■ Supplied data ■
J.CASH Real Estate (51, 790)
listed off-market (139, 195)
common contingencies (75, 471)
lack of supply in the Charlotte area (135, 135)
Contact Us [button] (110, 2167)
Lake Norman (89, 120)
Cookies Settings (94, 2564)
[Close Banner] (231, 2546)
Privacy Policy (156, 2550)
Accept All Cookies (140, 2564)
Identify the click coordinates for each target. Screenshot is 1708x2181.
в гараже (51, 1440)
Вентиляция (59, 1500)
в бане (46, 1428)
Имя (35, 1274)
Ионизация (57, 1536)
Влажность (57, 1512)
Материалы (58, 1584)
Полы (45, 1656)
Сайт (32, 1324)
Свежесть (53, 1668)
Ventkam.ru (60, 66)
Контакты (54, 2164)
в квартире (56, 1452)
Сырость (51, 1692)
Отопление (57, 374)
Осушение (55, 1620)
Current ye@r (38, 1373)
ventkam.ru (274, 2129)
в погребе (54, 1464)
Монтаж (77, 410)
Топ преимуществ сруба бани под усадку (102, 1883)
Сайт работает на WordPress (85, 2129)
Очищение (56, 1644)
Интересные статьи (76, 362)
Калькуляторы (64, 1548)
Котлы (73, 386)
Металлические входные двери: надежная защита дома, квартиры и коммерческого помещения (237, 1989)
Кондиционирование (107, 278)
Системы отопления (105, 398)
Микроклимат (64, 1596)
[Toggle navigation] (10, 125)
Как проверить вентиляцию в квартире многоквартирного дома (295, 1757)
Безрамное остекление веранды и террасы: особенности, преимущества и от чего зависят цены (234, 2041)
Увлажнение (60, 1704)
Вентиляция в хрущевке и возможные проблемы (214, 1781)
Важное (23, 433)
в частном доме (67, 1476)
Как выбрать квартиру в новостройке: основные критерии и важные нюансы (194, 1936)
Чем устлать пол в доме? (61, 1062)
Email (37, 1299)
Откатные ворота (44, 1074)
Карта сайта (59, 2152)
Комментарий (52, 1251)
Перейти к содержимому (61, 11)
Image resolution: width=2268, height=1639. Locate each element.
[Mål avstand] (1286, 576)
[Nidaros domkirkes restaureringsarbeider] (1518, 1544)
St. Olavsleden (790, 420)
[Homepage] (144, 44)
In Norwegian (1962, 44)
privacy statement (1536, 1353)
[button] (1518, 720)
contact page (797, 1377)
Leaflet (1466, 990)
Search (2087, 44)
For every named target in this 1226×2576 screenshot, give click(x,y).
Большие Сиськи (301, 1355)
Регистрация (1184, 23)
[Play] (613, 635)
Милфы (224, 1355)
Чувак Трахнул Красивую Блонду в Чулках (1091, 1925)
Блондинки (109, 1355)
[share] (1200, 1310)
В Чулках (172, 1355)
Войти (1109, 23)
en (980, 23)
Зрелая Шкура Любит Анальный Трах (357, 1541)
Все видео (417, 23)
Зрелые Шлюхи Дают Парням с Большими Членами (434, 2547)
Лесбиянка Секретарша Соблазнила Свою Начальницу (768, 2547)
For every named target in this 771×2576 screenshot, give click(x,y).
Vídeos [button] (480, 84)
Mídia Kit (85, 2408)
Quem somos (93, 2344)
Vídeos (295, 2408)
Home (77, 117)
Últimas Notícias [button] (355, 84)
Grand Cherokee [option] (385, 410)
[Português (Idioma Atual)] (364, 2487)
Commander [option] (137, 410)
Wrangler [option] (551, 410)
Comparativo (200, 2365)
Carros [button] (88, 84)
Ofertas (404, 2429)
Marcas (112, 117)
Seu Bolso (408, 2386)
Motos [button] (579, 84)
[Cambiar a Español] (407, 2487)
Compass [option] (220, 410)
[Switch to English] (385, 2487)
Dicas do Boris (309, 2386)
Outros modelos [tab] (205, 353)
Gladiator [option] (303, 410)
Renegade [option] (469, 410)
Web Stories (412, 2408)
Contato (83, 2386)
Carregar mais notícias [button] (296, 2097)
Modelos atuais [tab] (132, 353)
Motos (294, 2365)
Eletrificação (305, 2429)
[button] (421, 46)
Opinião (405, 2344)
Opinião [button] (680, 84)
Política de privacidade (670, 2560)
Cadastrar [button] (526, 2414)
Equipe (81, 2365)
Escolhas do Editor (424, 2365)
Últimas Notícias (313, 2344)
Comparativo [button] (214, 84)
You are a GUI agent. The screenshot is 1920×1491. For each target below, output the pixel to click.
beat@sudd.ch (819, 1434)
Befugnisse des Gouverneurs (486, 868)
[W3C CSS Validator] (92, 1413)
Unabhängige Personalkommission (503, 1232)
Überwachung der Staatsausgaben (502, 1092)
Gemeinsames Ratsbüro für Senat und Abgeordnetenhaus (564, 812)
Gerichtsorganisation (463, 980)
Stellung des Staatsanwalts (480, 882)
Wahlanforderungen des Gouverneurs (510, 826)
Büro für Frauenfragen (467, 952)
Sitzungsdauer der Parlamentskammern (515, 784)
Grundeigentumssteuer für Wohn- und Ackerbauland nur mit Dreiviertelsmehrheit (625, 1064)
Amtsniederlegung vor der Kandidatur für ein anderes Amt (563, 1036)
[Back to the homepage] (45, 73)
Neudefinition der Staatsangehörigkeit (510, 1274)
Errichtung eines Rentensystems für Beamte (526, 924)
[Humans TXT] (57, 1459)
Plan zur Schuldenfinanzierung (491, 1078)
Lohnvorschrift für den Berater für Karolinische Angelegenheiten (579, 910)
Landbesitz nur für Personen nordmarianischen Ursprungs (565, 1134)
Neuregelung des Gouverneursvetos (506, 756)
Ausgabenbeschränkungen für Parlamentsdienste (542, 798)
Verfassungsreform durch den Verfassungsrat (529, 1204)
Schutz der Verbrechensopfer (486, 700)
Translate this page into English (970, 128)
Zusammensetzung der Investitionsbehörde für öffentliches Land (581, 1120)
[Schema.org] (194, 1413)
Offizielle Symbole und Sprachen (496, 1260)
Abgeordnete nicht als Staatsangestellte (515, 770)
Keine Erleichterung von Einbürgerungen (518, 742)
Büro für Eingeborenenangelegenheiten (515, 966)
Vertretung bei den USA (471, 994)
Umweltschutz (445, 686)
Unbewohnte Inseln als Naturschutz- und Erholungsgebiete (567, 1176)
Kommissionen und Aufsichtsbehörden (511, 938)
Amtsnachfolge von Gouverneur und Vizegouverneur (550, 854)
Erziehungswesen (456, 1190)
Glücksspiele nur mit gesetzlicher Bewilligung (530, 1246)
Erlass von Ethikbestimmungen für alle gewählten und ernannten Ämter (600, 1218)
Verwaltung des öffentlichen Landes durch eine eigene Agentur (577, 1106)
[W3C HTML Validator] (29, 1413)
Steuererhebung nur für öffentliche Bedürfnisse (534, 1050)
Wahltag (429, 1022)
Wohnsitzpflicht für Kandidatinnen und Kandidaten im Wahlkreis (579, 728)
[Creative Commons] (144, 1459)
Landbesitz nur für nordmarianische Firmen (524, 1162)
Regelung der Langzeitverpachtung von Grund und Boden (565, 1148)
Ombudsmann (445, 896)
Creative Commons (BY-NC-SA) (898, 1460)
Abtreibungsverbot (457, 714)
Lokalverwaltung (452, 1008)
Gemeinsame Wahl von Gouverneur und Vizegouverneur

■ Required work ■
Copy only this part of the entries above: the line with "ventkam.ru (274, 2129)", the line with "Кондиционирование (107, 278)", and the lines between, all exactly as written.

■ Task result ■
ventkam.ru (274, 2129)
в погребе (54, 1464)
Монтаж (77, 410)
Топ преимуществ сруба бани под усадку (102, 1883)
Сайт работает на WordPress (85, 2129)
Очищение (56, 1644)
Интересные статьи (76, 362)
Калькуляторы (64, 1548)
Котлы (73, 386)
Металлические входные двери: надежная защита дома, квартиры и коммерческого помещения (237, 1989)
Кондиционирование (107, 278)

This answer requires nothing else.